Love this article. These are my favorite lines... but especially, 
_*"start by understanding that there is nothing wrong-- there is no problem!"*_

This is a puppy


----------



## Wendy427

Bravo! Definitely recommend this as a sticky in the puppy section!


----------



## Buddy's mom forever

For unknown reason it wont let me quote, but this is what I think most people don't realize in raising puppy. 

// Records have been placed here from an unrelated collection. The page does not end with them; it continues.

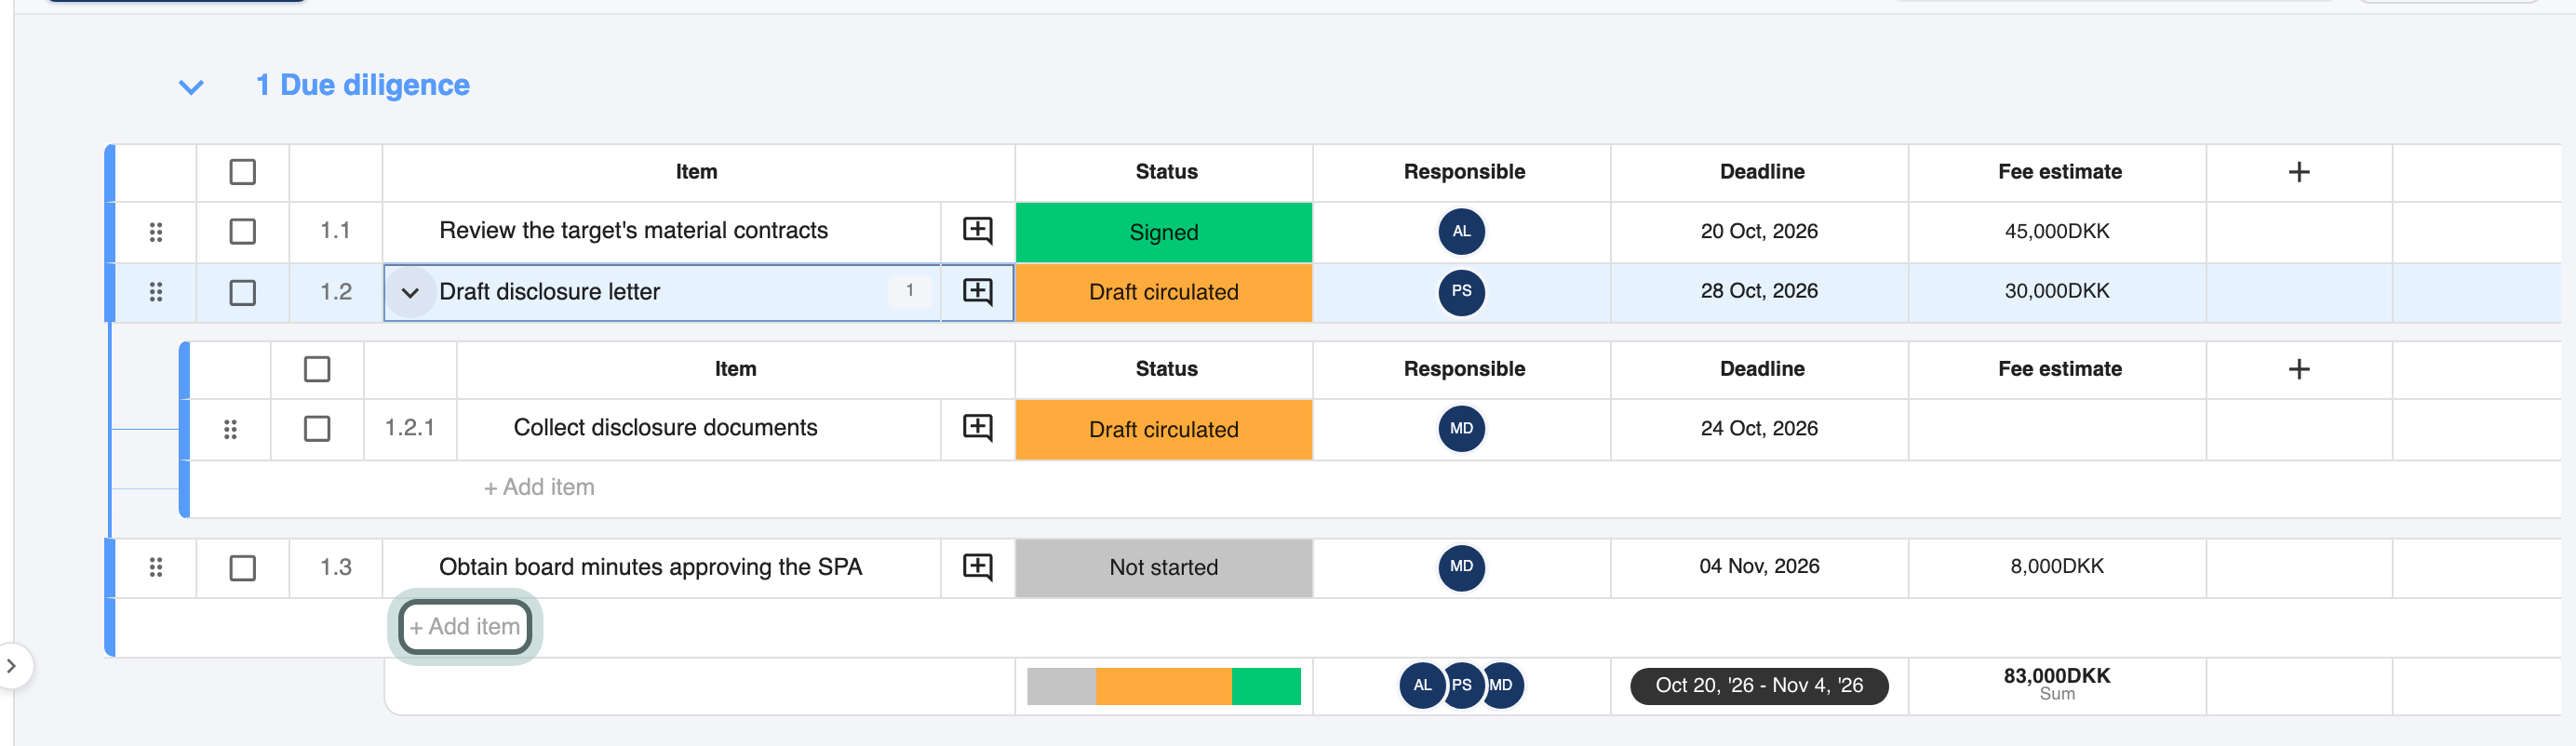Click drag handle of row 1.3

(x=156, y=567)
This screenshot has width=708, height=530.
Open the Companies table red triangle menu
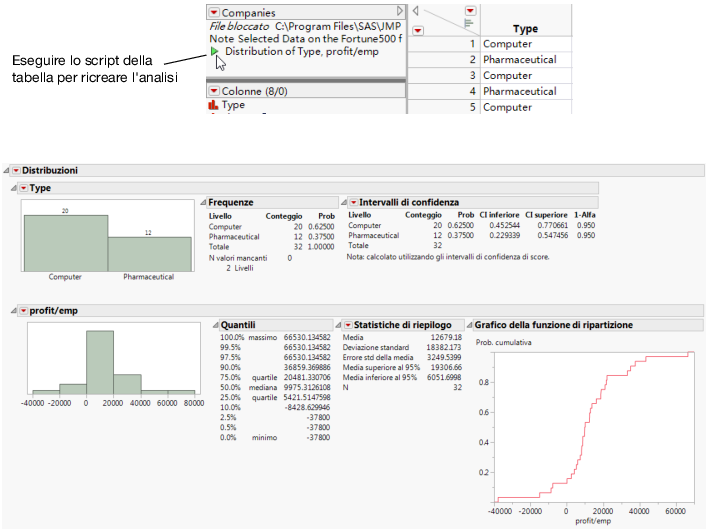point(214,12)
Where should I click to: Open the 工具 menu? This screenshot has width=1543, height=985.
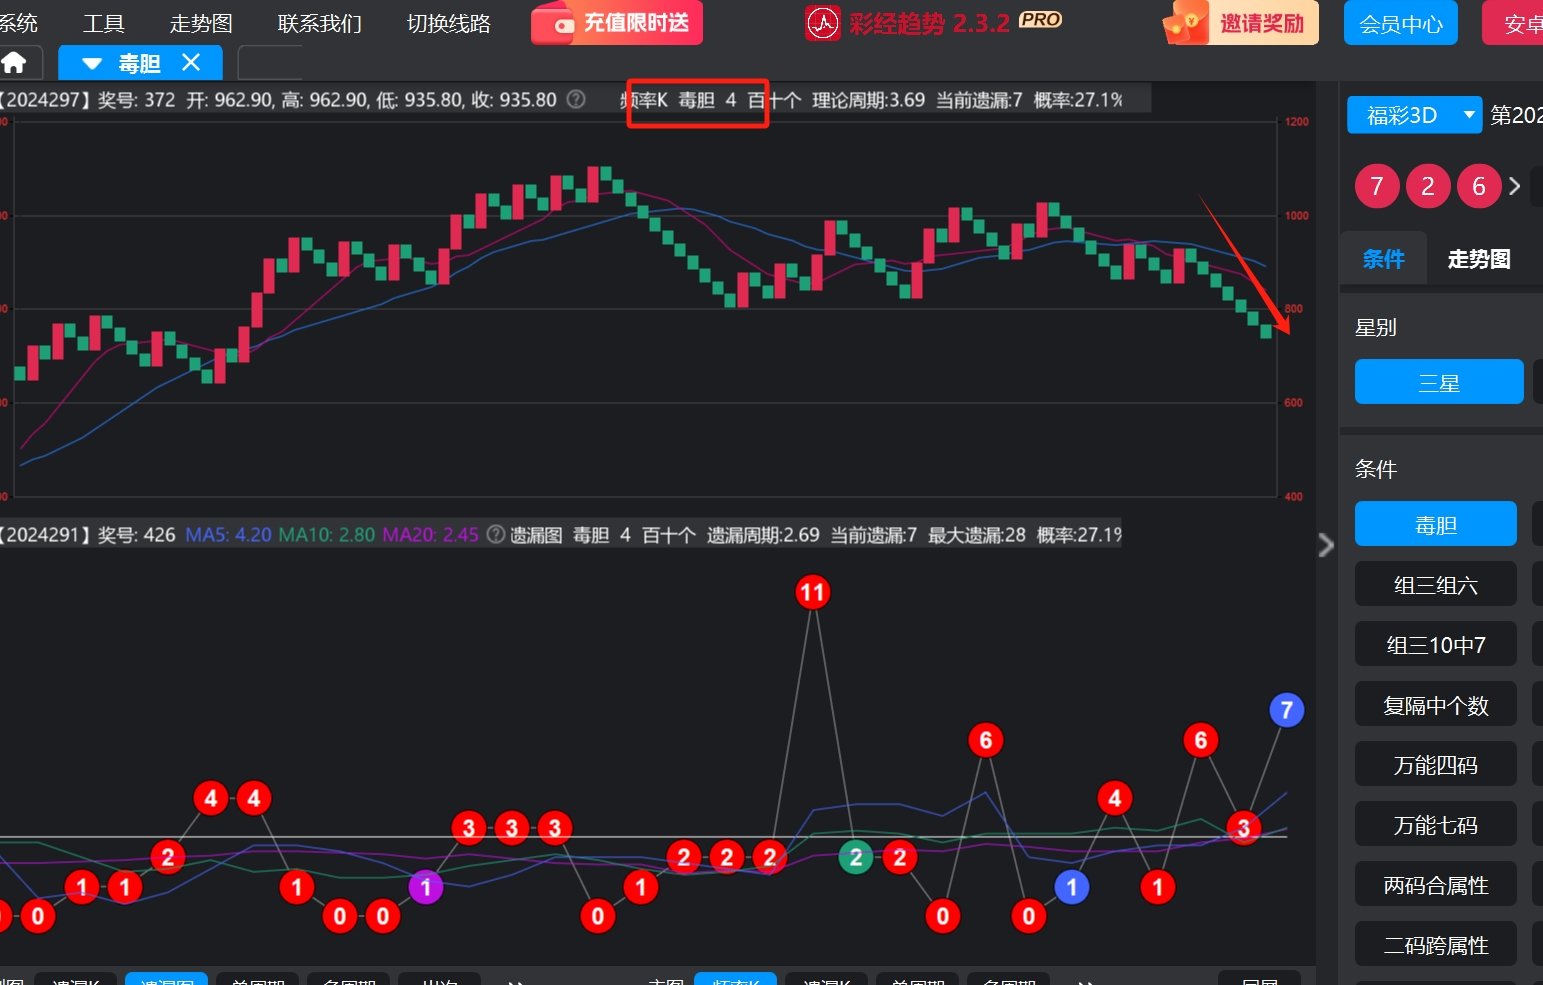pyautogui.click(x=103, y=23)
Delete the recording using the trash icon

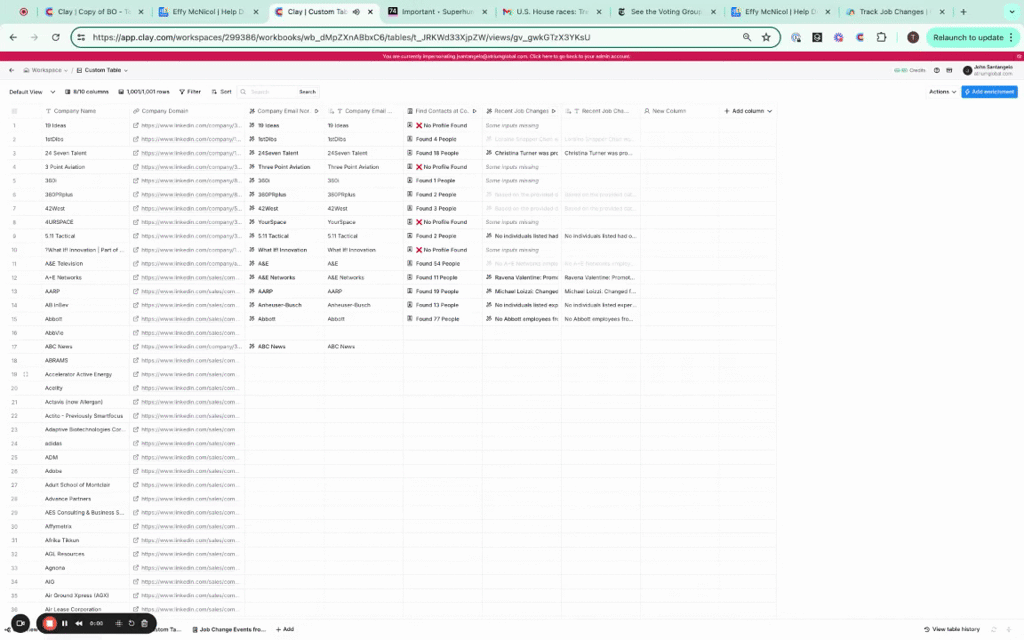point(144,623)
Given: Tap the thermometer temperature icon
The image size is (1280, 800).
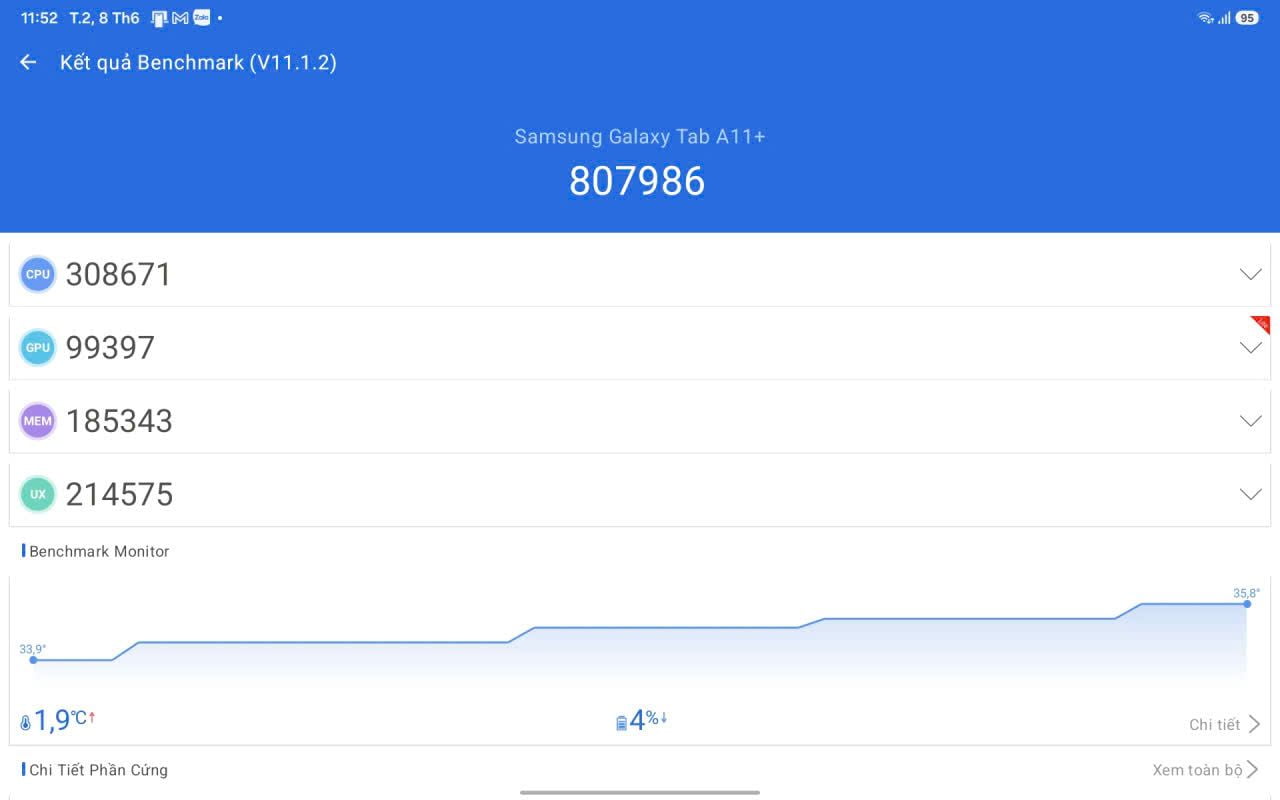Looking at the screenshot, I should pos(26,723).
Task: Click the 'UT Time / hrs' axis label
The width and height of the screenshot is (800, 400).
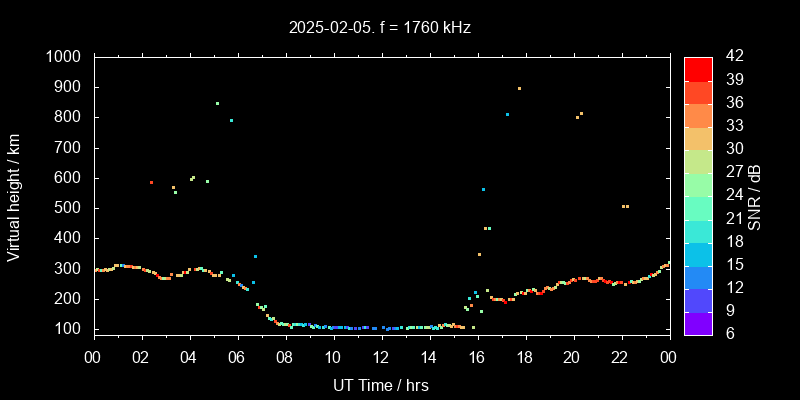Action: click(x=381, y=384)
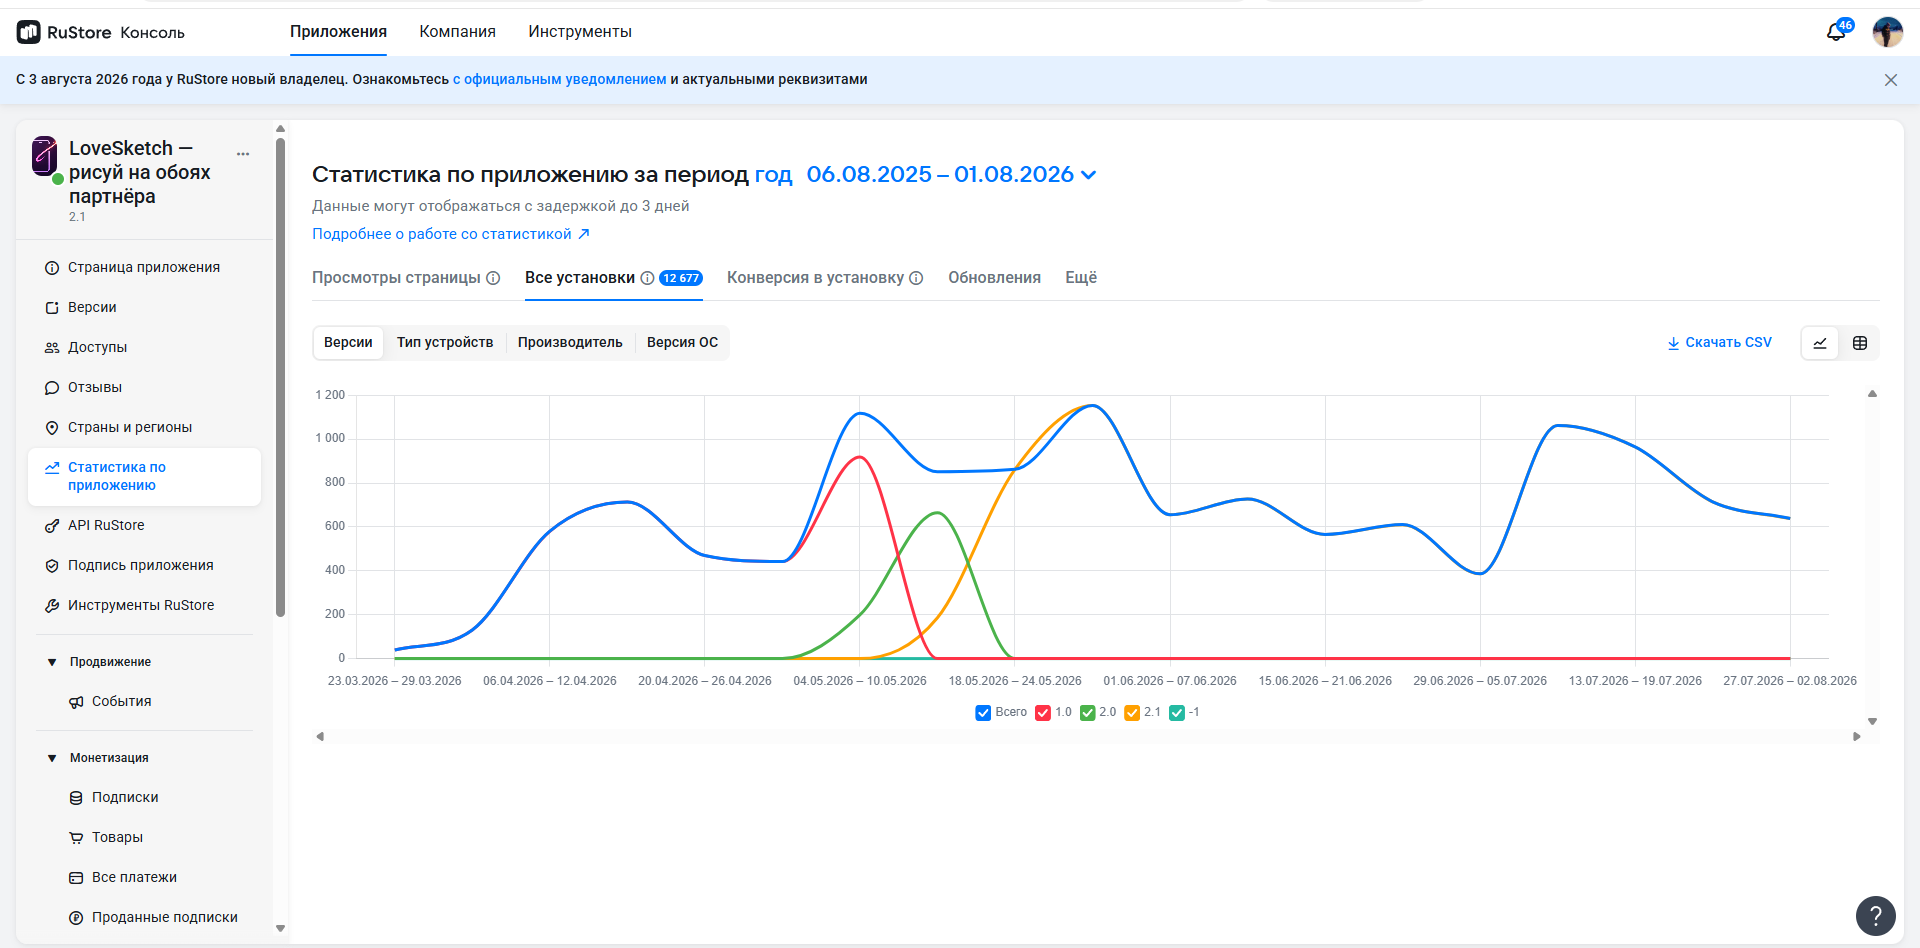Image resolution: width=1920 pixels, height=948 pixels.
Task: Click the user profile avatar
Action: tap(1888, 32)
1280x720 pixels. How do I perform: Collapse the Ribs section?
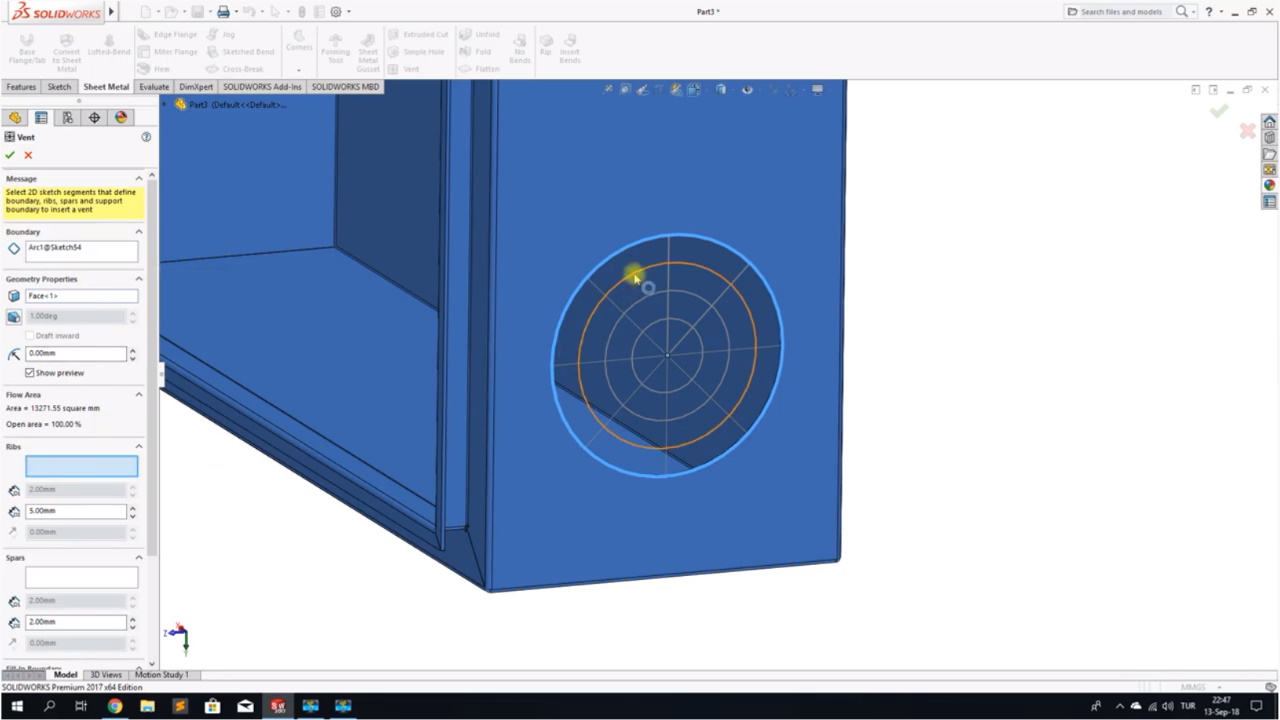(x=139, y=447)
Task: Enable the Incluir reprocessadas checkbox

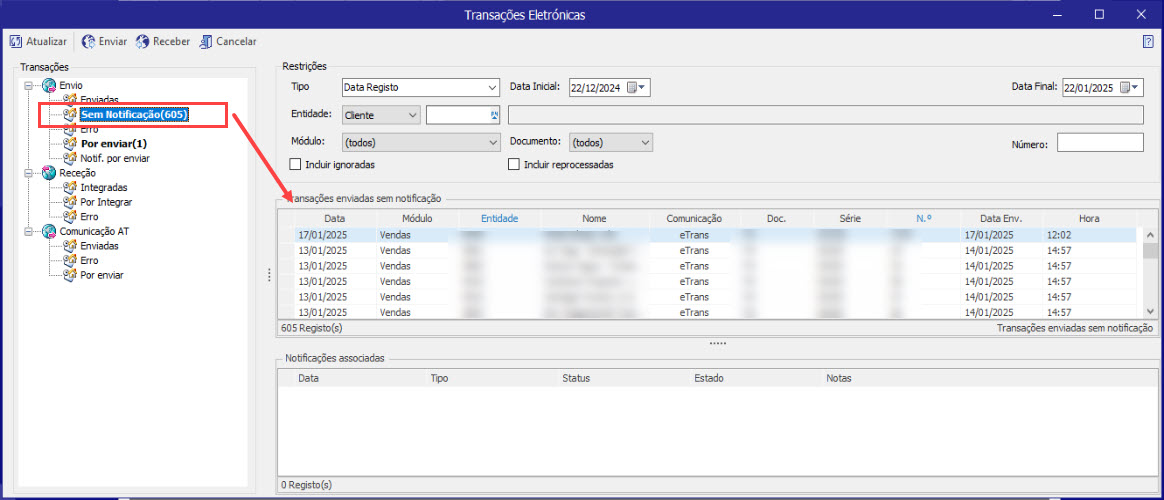Action: tap(514, 164)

"Punishment works for dogs too. If you keep on top of your puppy non-stop, physically or verbally correcting him for all of the things he does wrong while instilling a solid foundation of obedience, you can eventually end up with a puppy who exists quietly, staring vacantly at nothing. A good, obedient puppy who makes no trouble for anyone, anywhere! You can effectively take the puppy out of the dog and leave behind a well behaved shell. On the other hand, that puppy will make no effort to spend time with you, which brings up the question – *why did you get a dog in the first place, if not to enjoy each other*?


----------



## CAROLINA MOM

Wendy427 said:


> Bravo! Definitely recommend this as a sticky in the puppy section!



Great idea, glad you suggested it. 

I'll make it one. 

*rabernet*, thanks so much for posting this!


----------



## rabernet

Thank you all! I was concerned that maybe it resonated with me and nobody else when it just started sinking with no comments at first! I'm glad it got bumped back up, so maybe more folks going through some puppy angst will see it!


----------



## Buddy's mom forever

I read it at work yesterday and my first thought like Wendy's was this should be sticky. Was surprised this morning to see it gone on second page with no comments (only 2 "Thank you"), yet so many people are struggling with puppyhood. Please no offend to anyone but seems like the most are looking for quick fix without trying to understand how actually fragile their puppies are.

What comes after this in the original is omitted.